◆ Task: Starting at the line containing "The image size" and continuing through the end of the entries, copy those lines with "marker" replaced by "pin" and nothing else changed. Omit the pictures from your answer.

◆ Rows:
........
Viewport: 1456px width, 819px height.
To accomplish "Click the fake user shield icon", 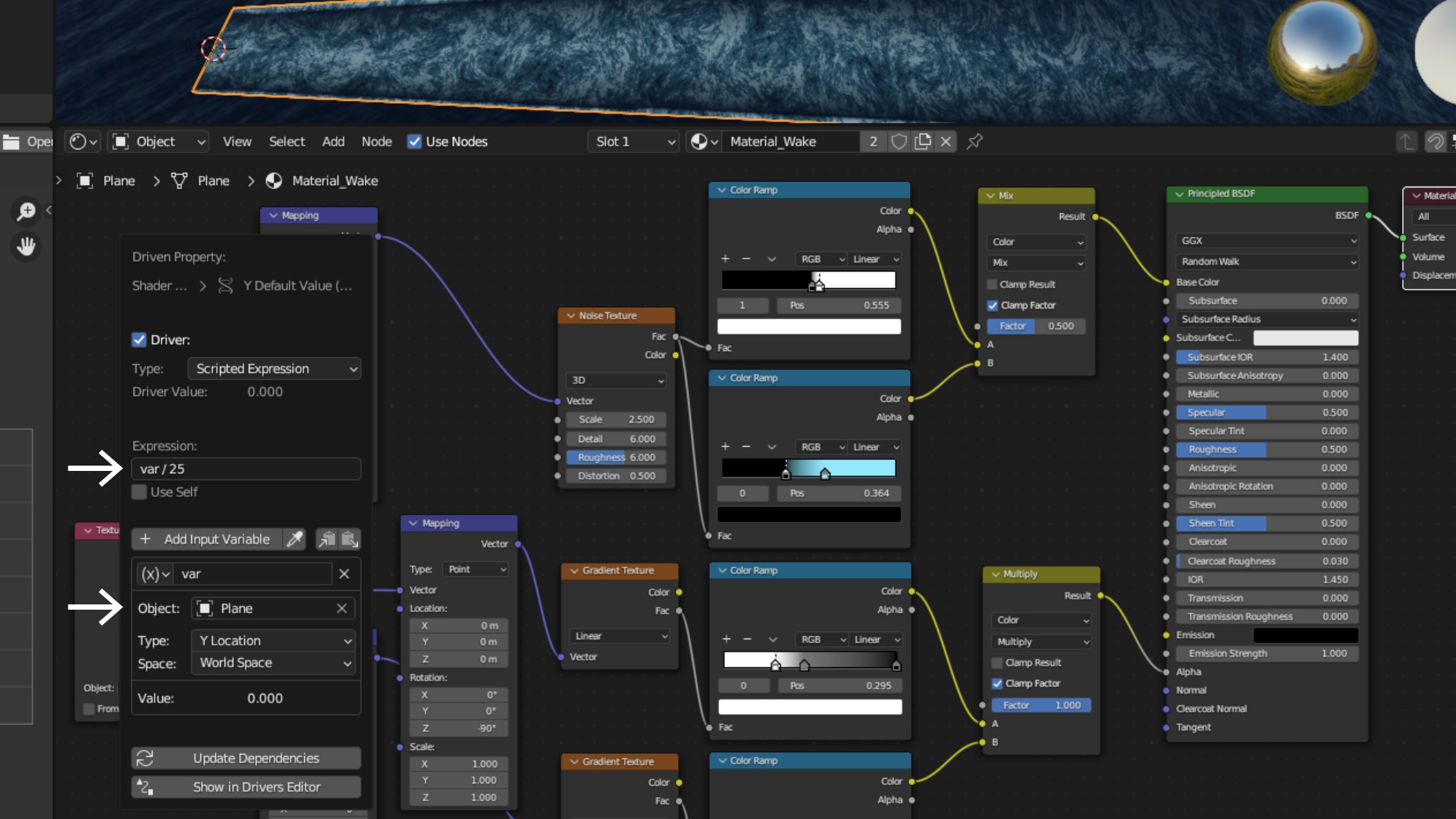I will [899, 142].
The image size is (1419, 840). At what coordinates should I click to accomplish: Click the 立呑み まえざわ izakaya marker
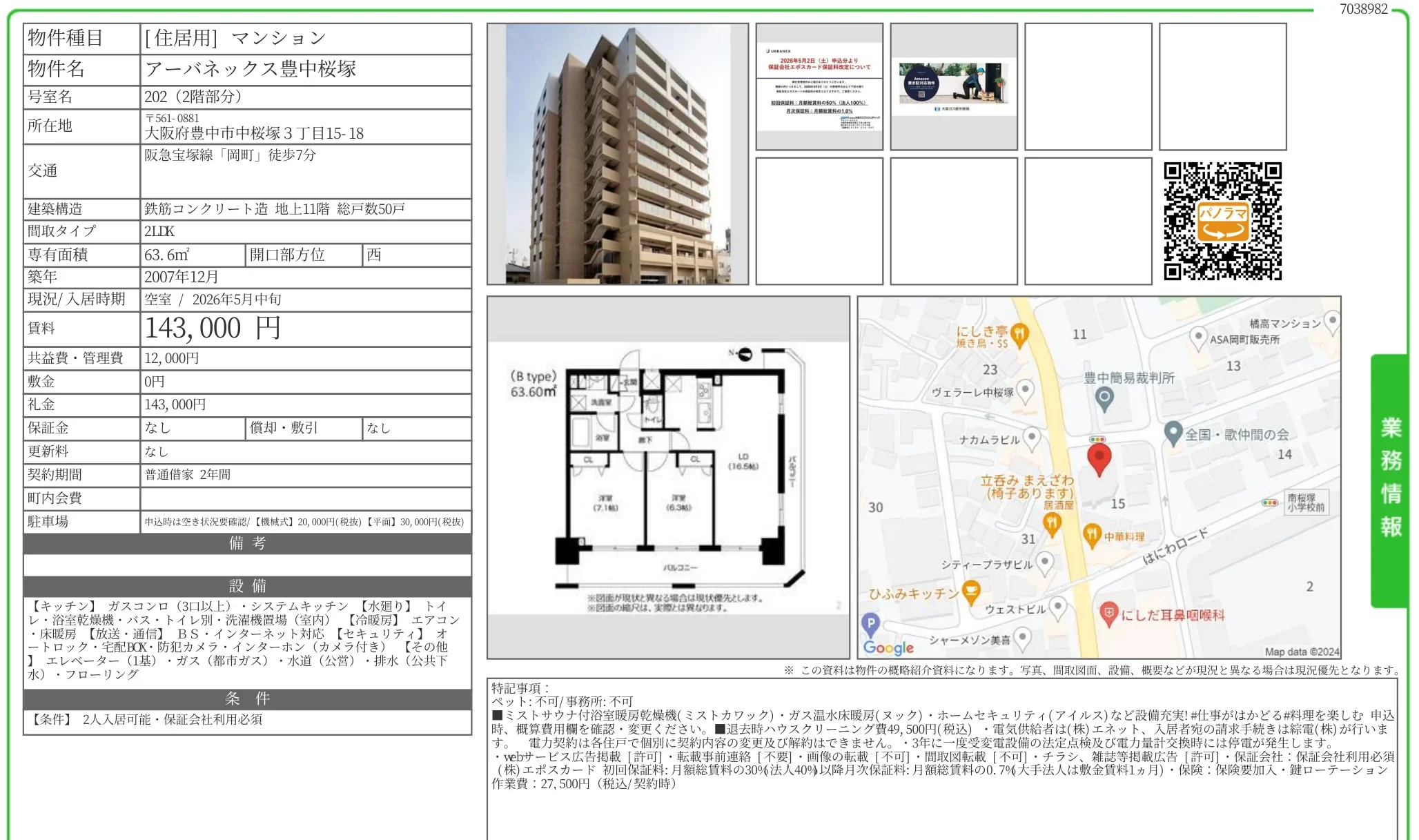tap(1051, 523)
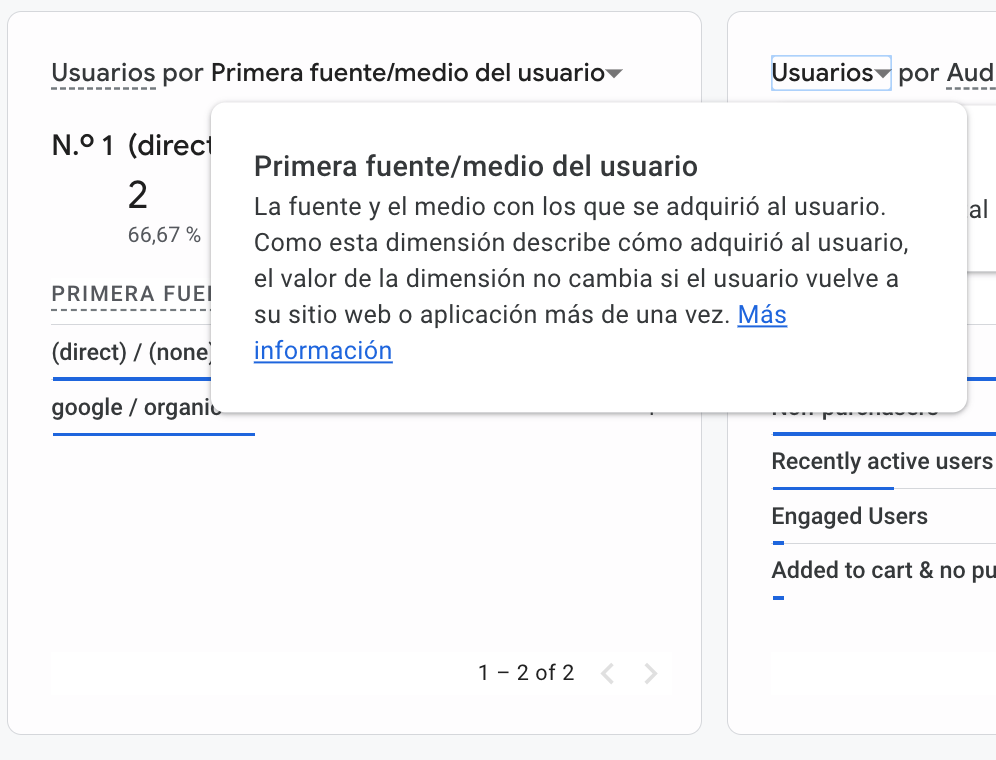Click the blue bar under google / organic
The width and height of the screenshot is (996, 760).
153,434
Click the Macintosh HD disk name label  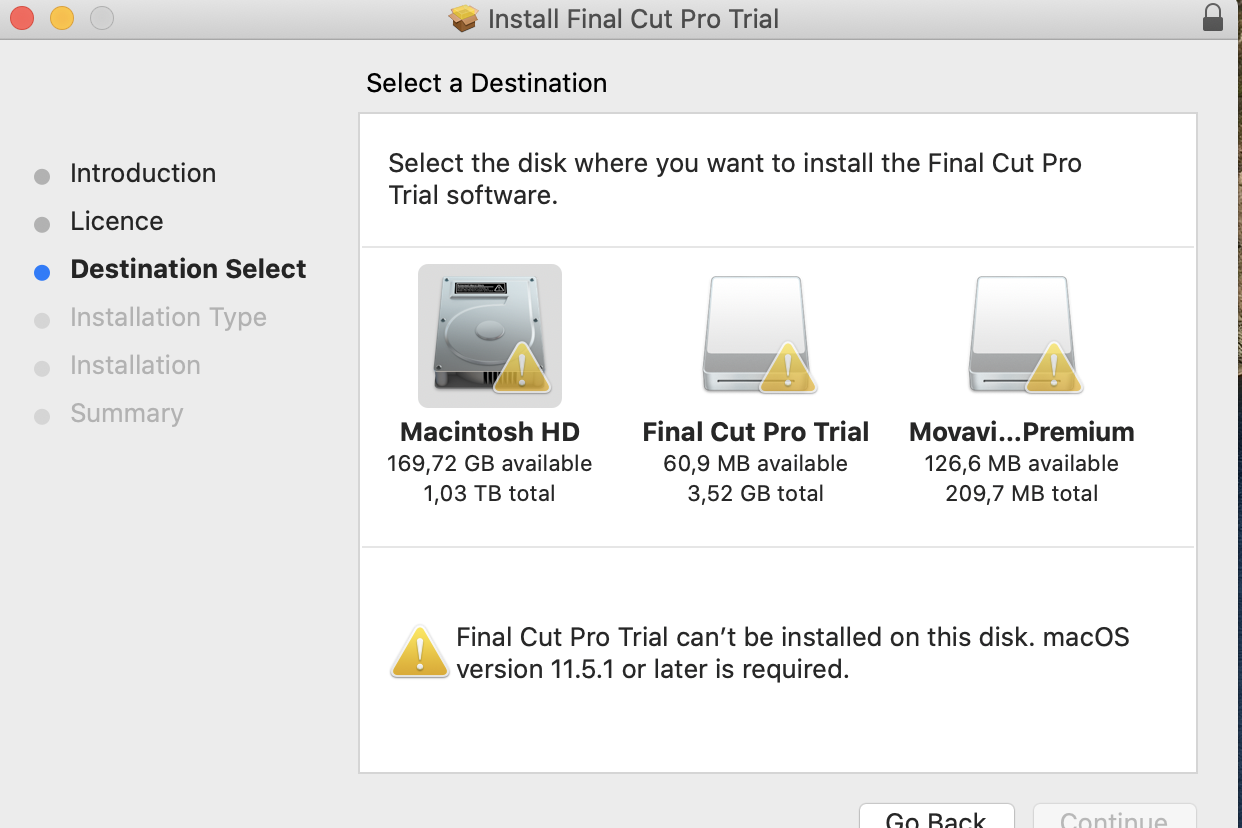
........
◆ Answer to the problem:
The image size is (1419, 840). At what coordinates should I click to accomplish: Click the 立呑み まえざわ izakaya pin
tap(1051, 523)
Click the blue bar under google / organic
The width and height of the screenshot is (996, 760).
153,434
Click the Macintosh HD disk name label  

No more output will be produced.